We review the grant or denial of a motion for summary judgment on a de
novo basis. Kragor v. Takeda Pharm. Am., Inc., 702 F.3d 1304, 1307 (11th Cir.
2012). In reviewing summary judgments, we draw all reasonable inferences in
favor of the nonmoving party. Stephens v. Mid-Continent Cas. Co., 749 F.3d 1318,
1321 (11th Cir. 2014). We also review de novo the interpretation of an insurance
contract. Vector Products, Inc. v. Hartford Fire Ins. Co., 397 F.3d 1316, 1318
(11th Cir. 2005) (quoting LaFarge Corp. v. Travelers Indem. Co., 118 F.3d 1511,
1515 (11th Cir. 1997)). Because this case arises as a diversity action, we apply
Florida law. See Erie Railroad v. Tompkins, 304 U.S. 64, 78 (1938); Klaxon Co. v.

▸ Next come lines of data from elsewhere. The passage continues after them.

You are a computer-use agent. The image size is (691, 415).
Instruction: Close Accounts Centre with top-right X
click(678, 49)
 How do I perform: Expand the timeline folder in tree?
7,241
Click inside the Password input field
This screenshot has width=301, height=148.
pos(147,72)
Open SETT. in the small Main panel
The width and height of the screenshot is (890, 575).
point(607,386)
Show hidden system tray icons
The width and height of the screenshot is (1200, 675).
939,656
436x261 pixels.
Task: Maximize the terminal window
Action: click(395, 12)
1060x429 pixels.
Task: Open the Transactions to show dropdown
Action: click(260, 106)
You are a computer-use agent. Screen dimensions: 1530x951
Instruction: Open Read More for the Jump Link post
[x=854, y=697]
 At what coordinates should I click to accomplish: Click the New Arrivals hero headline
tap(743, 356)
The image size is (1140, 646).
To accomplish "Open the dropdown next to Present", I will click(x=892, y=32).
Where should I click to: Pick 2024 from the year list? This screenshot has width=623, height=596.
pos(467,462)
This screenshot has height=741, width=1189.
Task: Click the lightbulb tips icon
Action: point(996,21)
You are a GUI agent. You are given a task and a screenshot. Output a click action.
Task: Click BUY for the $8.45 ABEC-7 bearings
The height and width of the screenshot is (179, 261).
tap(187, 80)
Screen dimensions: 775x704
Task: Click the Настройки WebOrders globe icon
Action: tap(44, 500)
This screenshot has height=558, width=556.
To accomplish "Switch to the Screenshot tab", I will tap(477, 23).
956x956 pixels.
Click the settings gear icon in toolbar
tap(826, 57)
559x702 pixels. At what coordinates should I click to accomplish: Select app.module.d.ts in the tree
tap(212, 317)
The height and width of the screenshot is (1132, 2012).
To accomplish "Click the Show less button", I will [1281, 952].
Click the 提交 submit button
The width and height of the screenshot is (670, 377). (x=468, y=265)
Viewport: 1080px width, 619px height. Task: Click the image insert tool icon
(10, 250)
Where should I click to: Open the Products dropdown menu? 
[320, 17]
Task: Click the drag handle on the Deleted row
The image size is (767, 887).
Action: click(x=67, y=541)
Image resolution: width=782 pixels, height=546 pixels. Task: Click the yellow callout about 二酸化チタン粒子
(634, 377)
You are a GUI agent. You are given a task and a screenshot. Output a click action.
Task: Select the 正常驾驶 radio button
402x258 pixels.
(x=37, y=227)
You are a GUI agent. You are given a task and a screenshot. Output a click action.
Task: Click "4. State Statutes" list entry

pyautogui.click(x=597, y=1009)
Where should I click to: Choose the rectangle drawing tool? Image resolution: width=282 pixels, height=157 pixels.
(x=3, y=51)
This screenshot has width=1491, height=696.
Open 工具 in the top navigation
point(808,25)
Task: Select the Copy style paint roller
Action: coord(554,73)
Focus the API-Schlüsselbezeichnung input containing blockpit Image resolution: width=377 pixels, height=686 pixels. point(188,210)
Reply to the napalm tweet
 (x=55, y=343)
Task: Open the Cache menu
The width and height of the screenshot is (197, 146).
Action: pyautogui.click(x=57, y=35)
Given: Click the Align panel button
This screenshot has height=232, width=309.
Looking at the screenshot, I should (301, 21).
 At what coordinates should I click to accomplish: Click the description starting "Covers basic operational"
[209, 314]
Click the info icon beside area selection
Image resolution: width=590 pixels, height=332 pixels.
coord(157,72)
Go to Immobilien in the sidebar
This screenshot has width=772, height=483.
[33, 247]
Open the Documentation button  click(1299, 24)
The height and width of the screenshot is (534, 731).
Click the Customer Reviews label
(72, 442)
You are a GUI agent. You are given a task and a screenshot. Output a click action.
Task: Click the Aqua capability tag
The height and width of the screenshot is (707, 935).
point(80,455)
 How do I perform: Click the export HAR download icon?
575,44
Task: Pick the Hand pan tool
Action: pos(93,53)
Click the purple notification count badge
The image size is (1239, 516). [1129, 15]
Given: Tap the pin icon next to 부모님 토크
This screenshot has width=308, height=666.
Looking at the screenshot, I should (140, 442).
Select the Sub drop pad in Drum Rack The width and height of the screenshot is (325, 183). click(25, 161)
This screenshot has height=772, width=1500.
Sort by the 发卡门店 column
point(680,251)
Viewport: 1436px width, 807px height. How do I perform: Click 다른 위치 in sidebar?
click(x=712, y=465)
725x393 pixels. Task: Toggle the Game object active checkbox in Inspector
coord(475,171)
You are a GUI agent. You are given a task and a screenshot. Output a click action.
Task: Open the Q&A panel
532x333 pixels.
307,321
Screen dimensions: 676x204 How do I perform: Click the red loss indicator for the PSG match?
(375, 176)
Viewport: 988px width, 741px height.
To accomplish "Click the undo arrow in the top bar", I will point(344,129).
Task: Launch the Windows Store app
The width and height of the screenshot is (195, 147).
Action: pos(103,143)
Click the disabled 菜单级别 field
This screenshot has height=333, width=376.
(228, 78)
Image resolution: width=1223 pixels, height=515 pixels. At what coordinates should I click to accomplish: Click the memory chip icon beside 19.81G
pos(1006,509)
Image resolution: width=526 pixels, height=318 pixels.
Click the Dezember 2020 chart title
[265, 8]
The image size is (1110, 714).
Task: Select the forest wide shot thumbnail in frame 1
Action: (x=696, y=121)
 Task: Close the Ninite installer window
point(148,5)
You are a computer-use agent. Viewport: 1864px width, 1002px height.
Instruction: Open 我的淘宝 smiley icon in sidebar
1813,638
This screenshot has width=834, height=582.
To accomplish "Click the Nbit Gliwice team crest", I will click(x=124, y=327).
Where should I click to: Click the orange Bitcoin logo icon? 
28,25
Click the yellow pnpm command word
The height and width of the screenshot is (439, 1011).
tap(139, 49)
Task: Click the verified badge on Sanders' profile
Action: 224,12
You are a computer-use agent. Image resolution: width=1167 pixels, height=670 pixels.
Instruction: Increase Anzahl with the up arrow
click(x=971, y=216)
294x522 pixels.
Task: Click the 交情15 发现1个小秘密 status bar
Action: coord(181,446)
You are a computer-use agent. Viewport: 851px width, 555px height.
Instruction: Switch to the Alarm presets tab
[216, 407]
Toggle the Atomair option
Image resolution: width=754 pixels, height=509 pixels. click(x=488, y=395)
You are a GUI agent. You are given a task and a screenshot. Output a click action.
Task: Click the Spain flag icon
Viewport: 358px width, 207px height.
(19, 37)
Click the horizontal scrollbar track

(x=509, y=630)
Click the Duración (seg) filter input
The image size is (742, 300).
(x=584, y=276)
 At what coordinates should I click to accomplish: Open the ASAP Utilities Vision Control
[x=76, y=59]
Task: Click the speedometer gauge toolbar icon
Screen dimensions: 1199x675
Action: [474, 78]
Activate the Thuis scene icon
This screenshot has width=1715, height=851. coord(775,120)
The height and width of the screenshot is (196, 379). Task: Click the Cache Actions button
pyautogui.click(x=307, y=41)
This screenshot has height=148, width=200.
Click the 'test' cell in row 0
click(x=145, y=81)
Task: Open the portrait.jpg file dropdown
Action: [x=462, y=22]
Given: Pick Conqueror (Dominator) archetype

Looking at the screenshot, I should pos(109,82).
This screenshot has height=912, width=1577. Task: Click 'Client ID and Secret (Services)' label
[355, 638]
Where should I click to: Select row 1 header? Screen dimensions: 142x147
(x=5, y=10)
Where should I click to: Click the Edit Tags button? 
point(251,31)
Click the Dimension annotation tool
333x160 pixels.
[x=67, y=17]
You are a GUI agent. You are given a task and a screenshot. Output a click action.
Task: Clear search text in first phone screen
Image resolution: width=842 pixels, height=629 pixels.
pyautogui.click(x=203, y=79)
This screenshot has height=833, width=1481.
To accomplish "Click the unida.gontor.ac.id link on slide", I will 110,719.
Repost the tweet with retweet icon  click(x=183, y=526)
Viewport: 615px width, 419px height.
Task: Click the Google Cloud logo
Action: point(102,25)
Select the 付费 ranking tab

Stentor Electric Manufacturing Co., 313 U.S. 487, 496 (1941); Keller v. Miami
Herald Publishing Co., 778 F. 2d 711, 714–15 (11th Cir. 1985).
Under Florida law, courts construe insurance contracts on their plain
meaning. Garcia v. Fed. Ins. Co., 969 So. 2d 288, 291–92 (Fla. 2007) (quotations
omitted). However, insurance policies that are “ambiguous or otherwise
susceptible to more than one meaning must be construed in favor of the insured.”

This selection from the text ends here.